Los chips vegetales no son más sanos que las patatas fritas

Los chips vegetales no son más sanos que las patatas fritas

Su consumo debe ser ocasional, no pueden nunca sustituir a las verduras y tienen mucha grasa. La OCU alerta de que los chips vegetales no son una alternativa de aperitivo saludable

DV

Vegetal, Natural, verde, «veggie», sano... Los chips vegetales de remolacha, zanahoria, calabaza, brócoli... se venden bajo reclamos aparentemente saludables, pero no se diferencian demasiado de las patatas fritas desde el punto de vista nutricional, tal como alertan desde la Organización de Consumidores y Usuarios (OCU).

El análisis de 17 bolsas de chips vegetales realizado en laboratorio por los expertos la OCU revela que el aporte energético medio de los chips vegetales es de 506 Kcal/100g, mientras que el de las patatas fritas es de 522 Kcal/100g, prácticamente lo mismo. Y no solo eso, sino que el contenido graso medio de los chips vegetales es del 30%, que no dista demasiado del de las patatas fritas, situado en el 31,8%. En ambos casos, la grasa proviene del aceite en el que se han preparado los snacks. Además, también tienen muchos azúcares (salvo el de brócoli), más que las patatas fritas.

La composición nutricional de estos aperitivos revela notas curiosas. Los chips de remolacha serían los que tienen más azúcares, mientras que los chips de brócoli que aportan más grasas.
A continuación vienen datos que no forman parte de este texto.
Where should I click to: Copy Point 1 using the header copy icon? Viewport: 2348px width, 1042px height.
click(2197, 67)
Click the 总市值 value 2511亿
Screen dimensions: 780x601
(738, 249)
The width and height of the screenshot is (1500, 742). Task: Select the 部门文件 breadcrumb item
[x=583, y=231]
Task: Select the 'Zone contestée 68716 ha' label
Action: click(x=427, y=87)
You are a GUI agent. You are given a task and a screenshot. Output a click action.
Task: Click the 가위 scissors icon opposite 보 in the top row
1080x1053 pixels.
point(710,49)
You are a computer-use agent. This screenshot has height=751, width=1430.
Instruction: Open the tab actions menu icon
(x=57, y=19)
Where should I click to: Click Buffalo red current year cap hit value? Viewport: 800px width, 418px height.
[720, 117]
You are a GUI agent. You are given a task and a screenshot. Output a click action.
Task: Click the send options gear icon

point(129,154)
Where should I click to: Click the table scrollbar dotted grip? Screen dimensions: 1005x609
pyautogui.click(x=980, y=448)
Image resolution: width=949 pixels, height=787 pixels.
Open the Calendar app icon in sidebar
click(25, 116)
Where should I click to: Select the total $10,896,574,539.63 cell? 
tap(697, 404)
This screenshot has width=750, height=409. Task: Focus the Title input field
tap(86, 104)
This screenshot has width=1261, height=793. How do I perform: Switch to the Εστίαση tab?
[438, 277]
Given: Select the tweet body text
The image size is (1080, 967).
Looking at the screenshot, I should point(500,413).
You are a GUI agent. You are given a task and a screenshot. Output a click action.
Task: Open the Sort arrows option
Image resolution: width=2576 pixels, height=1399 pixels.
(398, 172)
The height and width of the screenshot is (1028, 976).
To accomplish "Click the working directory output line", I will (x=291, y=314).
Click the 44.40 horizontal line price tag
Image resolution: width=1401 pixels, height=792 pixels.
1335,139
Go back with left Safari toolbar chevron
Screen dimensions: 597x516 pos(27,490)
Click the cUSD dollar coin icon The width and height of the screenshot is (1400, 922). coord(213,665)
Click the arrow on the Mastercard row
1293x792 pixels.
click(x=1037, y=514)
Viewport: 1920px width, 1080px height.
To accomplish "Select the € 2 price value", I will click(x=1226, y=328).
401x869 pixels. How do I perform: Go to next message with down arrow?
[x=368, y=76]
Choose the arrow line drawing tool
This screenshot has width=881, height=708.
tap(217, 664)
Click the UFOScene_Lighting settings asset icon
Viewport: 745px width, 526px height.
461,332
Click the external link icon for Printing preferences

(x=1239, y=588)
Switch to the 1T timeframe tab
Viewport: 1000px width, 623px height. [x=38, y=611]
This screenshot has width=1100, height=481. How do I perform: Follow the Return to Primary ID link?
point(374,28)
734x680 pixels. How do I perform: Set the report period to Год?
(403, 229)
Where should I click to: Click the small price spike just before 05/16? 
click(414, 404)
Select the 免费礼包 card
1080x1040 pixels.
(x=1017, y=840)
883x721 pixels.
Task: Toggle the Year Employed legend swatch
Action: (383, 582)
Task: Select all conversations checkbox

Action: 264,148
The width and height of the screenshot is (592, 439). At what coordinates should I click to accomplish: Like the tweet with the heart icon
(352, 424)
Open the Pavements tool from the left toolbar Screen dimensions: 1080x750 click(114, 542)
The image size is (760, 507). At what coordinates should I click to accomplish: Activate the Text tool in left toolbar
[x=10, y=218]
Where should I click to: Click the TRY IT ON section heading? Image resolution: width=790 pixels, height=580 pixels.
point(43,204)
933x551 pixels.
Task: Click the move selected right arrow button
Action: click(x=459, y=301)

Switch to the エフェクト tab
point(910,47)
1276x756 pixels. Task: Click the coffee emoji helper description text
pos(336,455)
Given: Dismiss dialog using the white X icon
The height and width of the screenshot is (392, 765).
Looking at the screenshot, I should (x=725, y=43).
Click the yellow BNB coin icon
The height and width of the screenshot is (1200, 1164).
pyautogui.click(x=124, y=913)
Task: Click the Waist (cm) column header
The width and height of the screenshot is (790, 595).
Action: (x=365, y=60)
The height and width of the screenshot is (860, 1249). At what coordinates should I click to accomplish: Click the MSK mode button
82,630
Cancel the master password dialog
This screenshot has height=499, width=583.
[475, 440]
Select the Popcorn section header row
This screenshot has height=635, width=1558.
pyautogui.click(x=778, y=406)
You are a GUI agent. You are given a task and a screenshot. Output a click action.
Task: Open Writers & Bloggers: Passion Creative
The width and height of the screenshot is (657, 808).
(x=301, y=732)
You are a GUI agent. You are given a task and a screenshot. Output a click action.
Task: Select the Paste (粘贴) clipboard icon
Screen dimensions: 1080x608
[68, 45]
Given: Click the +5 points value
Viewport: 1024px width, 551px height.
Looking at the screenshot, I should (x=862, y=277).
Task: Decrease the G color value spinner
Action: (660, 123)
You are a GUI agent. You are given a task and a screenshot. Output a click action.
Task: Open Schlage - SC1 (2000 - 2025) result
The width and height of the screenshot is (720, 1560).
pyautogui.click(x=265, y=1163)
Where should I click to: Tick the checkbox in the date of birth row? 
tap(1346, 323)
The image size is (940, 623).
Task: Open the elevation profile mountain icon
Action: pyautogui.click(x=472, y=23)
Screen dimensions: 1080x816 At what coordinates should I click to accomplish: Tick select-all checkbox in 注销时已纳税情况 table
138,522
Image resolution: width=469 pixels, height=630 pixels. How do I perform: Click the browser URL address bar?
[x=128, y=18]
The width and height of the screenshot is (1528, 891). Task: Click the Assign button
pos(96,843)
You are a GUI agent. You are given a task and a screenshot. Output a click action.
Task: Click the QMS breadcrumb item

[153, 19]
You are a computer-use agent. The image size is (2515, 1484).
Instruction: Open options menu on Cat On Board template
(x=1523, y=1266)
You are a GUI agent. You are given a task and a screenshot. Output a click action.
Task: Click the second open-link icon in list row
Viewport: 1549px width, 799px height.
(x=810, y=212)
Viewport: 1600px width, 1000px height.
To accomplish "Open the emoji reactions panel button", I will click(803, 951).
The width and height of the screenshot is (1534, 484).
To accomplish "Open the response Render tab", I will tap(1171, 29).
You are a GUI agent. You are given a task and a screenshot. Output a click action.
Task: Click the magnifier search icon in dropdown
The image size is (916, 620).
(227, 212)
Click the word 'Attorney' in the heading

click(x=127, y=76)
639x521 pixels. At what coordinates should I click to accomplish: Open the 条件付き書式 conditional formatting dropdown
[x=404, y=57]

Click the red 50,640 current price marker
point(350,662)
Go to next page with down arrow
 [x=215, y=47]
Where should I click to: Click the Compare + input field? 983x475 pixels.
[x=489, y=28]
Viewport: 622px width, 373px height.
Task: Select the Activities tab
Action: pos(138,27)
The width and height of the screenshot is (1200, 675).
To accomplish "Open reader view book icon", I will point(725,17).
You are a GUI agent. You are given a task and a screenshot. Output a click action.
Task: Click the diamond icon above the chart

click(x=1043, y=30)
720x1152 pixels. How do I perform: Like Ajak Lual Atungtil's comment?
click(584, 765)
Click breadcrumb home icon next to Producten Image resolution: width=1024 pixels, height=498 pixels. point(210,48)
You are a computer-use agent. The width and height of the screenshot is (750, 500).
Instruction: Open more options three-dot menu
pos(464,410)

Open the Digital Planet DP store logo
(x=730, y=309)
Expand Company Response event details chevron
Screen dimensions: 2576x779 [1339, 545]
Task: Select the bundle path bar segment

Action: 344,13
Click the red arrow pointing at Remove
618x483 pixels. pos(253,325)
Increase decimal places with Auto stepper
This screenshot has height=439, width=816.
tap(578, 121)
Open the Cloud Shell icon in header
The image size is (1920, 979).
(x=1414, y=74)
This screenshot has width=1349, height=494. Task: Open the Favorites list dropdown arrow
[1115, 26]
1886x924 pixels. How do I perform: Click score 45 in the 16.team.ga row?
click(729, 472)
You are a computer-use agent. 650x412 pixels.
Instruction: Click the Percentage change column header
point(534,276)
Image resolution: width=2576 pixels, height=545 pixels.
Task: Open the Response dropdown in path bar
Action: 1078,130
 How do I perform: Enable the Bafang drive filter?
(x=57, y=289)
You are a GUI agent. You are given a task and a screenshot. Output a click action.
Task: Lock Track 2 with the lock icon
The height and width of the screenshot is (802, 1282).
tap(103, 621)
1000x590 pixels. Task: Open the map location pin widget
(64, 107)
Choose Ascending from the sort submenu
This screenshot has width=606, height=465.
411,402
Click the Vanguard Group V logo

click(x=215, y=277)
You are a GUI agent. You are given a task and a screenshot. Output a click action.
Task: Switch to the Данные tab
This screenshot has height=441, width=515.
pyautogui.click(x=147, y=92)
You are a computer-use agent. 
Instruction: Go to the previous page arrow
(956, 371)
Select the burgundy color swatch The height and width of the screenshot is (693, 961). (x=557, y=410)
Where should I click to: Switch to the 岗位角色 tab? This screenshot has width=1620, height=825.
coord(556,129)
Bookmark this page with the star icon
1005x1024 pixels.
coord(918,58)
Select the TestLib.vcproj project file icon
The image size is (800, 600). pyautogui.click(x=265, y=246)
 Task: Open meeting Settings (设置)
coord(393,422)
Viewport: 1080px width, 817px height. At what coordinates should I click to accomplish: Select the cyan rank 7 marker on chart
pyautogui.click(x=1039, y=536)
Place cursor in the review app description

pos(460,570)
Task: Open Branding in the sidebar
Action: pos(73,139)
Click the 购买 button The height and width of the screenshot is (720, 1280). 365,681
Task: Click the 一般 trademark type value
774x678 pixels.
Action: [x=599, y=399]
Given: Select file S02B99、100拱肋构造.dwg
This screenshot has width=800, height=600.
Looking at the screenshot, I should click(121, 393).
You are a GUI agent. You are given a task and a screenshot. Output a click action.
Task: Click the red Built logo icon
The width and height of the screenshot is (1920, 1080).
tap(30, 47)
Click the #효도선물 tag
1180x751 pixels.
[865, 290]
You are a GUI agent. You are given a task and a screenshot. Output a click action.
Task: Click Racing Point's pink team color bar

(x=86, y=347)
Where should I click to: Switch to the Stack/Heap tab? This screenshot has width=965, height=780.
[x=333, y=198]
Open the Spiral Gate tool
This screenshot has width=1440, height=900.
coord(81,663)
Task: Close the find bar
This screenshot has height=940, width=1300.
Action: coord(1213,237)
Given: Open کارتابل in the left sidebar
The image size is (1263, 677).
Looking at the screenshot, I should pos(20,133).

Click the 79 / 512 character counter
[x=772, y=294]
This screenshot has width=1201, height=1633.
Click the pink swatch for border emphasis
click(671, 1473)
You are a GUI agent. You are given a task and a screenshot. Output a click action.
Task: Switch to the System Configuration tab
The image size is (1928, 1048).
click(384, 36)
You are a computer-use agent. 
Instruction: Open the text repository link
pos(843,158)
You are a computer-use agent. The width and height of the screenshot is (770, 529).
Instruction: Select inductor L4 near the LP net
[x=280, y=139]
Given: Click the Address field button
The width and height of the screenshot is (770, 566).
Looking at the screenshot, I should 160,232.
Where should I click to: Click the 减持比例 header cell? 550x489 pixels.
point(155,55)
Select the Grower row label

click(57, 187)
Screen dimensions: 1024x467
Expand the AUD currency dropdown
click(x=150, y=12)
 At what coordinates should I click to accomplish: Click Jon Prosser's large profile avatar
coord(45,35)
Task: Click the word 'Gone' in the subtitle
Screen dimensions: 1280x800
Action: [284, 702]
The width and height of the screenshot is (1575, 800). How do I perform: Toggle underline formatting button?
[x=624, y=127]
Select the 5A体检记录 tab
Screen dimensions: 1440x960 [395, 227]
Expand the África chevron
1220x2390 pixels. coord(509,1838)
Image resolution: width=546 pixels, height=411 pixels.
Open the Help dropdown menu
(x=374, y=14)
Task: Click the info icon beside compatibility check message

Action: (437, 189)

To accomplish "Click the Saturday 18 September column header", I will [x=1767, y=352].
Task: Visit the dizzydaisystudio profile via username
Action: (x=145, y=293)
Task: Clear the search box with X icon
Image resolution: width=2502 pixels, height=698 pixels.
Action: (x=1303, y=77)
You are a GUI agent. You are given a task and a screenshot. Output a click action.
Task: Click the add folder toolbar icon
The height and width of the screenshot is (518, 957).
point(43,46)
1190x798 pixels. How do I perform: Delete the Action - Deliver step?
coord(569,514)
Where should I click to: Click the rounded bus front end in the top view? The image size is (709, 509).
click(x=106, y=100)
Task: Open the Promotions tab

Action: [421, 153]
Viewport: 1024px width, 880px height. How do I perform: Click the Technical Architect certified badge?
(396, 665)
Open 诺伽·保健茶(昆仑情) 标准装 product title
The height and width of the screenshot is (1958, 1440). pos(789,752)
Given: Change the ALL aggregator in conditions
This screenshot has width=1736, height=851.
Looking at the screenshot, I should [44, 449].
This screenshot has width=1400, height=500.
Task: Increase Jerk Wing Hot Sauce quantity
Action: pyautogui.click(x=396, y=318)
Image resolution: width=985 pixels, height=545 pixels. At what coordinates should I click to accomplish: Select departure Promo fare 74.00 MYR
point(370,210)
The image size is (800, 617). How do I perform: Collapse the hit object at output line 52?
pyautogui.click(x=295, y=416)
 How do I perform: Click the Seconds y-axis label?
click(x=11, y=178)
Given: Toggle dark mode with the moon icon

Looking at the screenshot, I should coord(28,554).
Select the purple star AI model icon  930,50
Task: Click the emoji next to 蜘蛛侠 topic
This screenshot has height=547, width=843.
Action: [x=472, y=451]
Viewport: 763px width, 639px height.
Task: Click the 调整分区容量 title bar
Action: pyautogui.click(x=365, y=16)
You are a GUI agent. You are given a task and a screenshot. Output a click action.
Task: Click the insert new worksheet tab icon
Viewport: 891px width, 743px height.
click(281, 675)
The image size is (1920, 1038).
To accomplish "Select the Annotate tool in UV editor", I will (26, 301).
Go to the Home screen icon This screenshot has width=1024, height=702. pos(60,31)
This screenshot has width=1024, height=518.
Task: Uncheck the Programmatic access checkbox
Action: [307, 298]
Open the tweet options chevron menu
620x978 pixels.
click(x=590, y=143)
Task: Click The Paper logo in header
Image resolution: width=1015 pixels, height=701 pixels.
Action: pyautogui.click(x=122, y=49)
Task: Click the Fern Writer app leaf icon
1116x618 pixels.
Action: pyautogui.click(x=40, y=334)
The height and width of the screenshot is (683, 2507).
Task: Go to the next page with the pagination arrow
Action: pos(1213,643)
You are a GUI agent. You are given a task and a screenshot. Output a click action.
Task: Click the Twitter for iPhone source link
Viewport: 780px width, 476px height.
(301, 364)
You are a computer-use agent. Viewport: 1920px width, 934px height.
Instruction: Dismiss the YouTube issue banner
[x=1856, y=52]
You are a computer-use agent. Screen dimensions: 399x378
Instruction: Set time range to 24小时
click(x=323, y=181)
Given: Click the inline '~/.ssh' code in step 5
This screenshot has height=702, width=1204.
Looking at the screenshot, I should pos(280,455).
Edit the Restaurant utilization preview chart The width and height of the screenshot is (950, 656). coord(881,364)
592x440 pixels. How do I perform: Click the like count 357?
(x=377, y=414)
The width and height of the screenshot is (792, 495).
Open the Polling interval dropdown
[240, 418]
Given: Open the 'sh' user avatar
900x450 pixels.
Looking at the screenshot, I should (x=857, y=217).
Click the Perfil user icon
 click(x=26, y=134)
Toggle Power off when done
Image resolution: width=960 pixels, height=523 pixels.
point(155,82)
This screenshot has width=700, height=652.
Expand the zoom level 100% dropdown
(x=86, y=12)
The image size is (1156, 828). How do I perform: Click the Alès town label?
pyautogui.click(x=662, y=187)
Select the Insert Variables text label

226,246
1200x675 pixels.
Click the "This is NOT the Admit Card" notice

Estos últimos son también los que tienen un mayor número de Kcal por cada 100 gramos pues asciende hasta 647. Los chips de calabaza son los que presentan un número más bajo de Kcal (337) y de grasas, aunque muestran cantidades altas de azúcar.

Un consumo ocasional

Teniendo estos valores en cuenta, OCU advierte que los chips vegetales tienen mucha grasa, que no son un alimento que sustituya a las verduras y que, por tanto, su consumo debe ser solo ocasional y en poca cantidad, al igual que el resto de aperitivos con alto contenido en grasas.

La OCU recuerda además que existen dos variedades de productos diferentes entre sí, pero que pueden ser confundidas pues tienen envoltorios similares y suelen situarse en las mismas estanterías.

Así, la OCU advierte que, por un lado, podemos encontrar chips vegetales: hortalizas cortadas finas, fritas y aderezadas con sal y, por otro, los vegetales extrusionados, que se fríen en aceite pero que se elaboran a partir de una masa hecha con almidón, harina, aditivos y poca proporción de verdura.

De las bolsas analizadas, la OCU ha comprobado que cumplen con las normas de seguridad alimentaria establecidas: no ha detectado pesticidas, ni aflatoxinas y muy pocas acrilamidas.

Por otra parte, desde la Organización de Consumidores destacan que los chips vegetales se comercializan a precios muy elevados, entre 12,50 euros y 112 euros el kilo, cantidades comparables con las de otros productos de alimentación de lujo y muy inferior al precio con el que se comercializan otros snacks similares, como las patatas fritas.